In this paper, two-dimensional Legendre wavelets algorithm is applied for the first time to solve a variable order fractional partial differential governing equation of viscoelastic column in the time domain. Firstly, the governing equation of a viscoelastic column is established according to a variable order fractional constitutive model. Secondly, the unknown function is expanded into the elements of two-dimensional Legendre wavelets. In order to obtain the numerical solutions of this type of equation, the differential operator matrices based on Legendre wavelets of integer order and variable order fractional are derived. The operator matrices are used to convert the initial governing equation into algebraic equations that are easy to solve in the time domain.

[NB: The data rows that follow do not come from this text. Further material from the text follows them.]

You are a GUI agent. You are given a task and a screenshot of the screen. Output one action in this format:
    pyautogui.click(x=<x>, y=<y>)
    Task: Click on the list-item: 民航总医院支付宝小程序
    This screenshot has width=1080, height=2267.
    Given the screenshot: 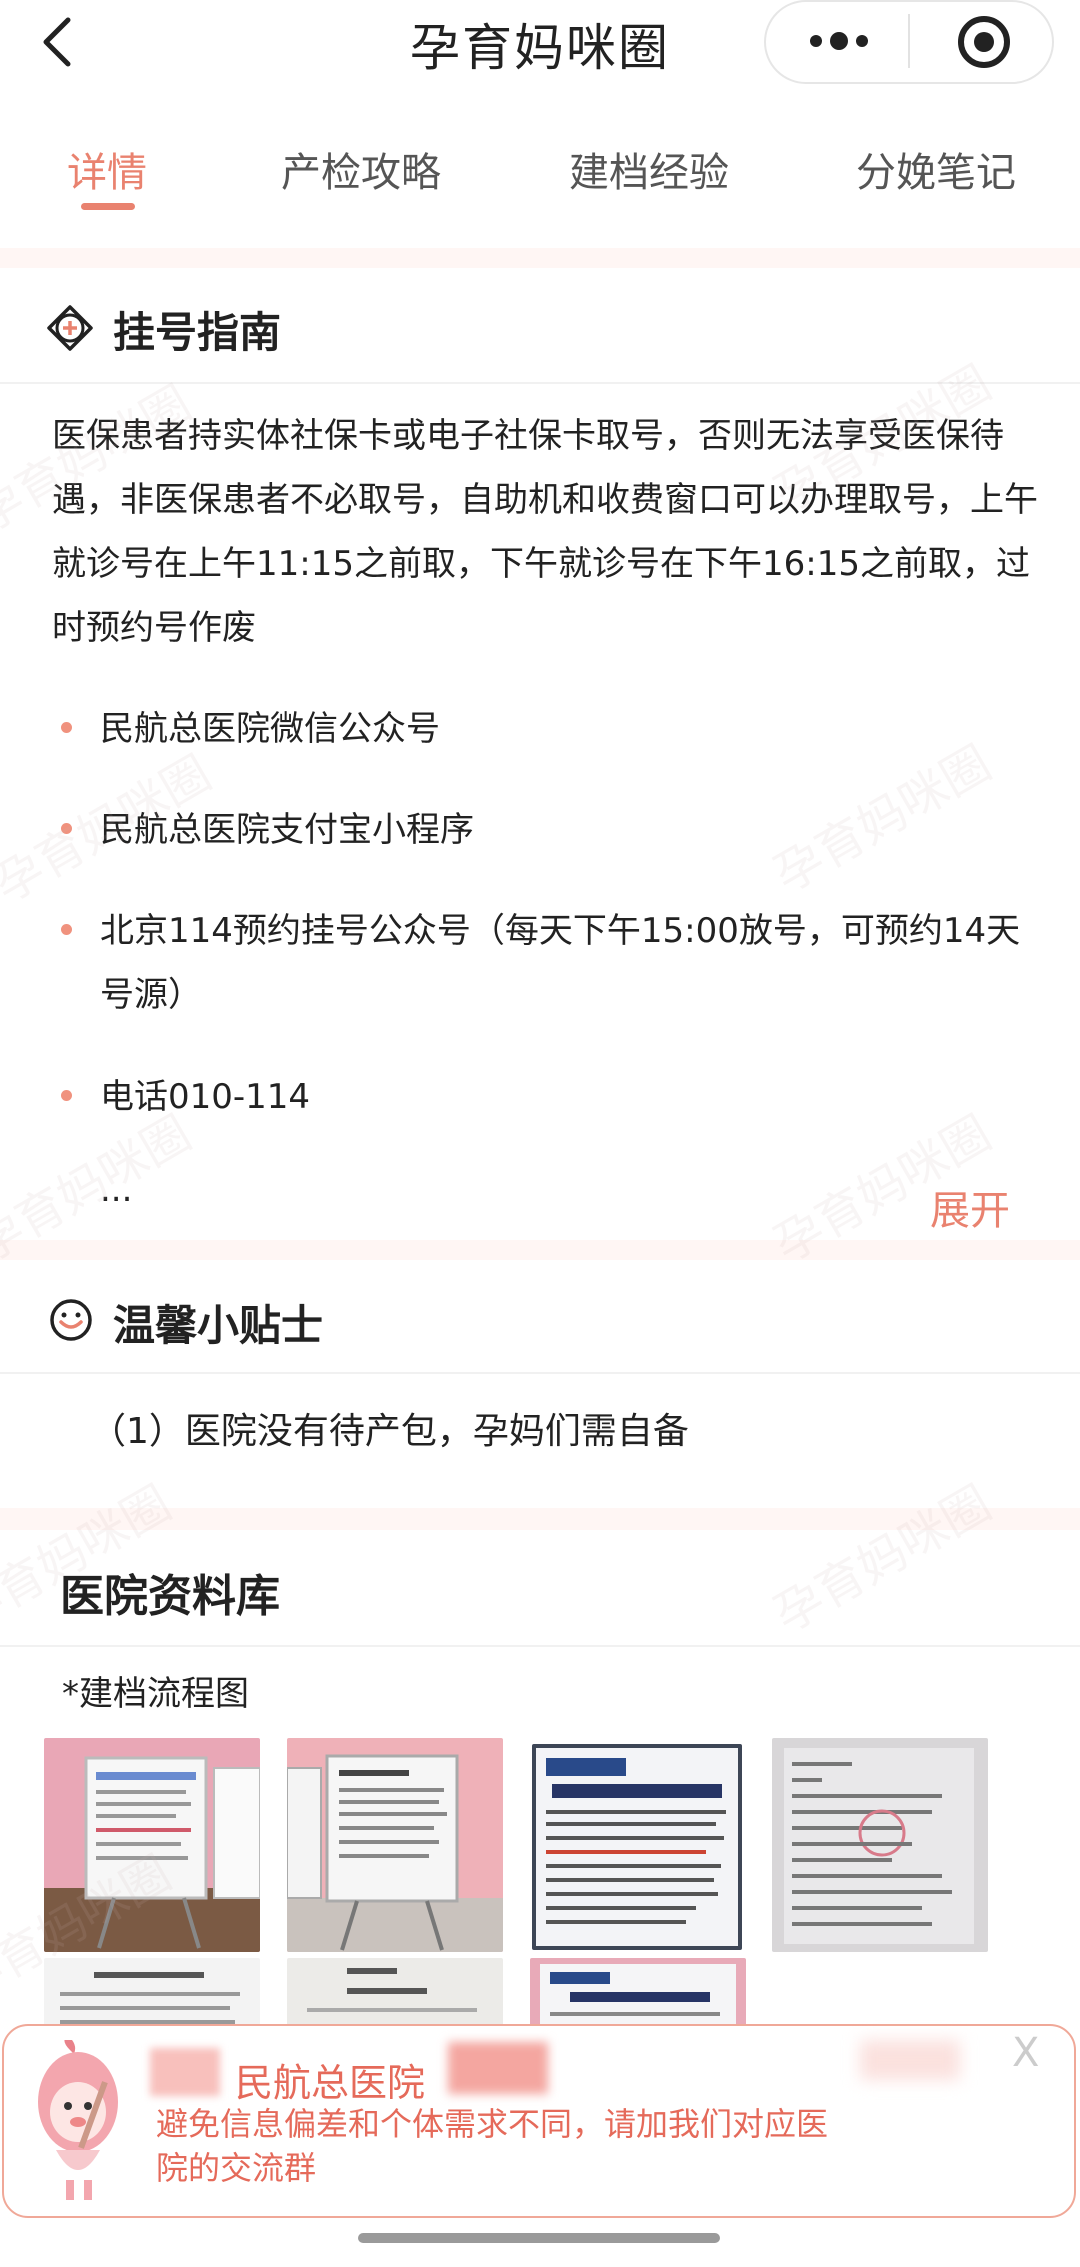 What is the action you would take?
    pyautogui.click(x=287, y=830)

The efficiency and accuracy of the algorithm are verified through the convergence analysis of Legendre wavelets and the error estimations of numerical example. Finally, the displacement solutions of the viscoelastic column under constant load and variable load are considered, and the columns with different cross-section shapes are studied. The results show that the proposed numerical algorithm is efficient in dynamic analysis of viscoelastic columns.

本文首次应用二维勒让德小波算法求解粘弹性柱的变阶分数阶偏微分控制方程。首先，根据变阶分数本构模型建立粘弹性柱的控制方程。其次，将未知函数展开为二维勒让德小波的元素。为了得到这类方程的数值解，推导了基于整数阶和变阶分数阶Legendre小波的微分算子矩阵。算子矩阵用于将初始控制方程转换为易于在时域中求解的代数方程。通过勒让德小波的收敛性分析和数值算例的误差估计，验证了算法的有效性和准确性。最后，考虑了粘弹性柱在恒载和变载下的位移解，研究了不同截面形状的柱。结果表明，所提出的数值算法在粘弹性柱的动力分析中是有效的。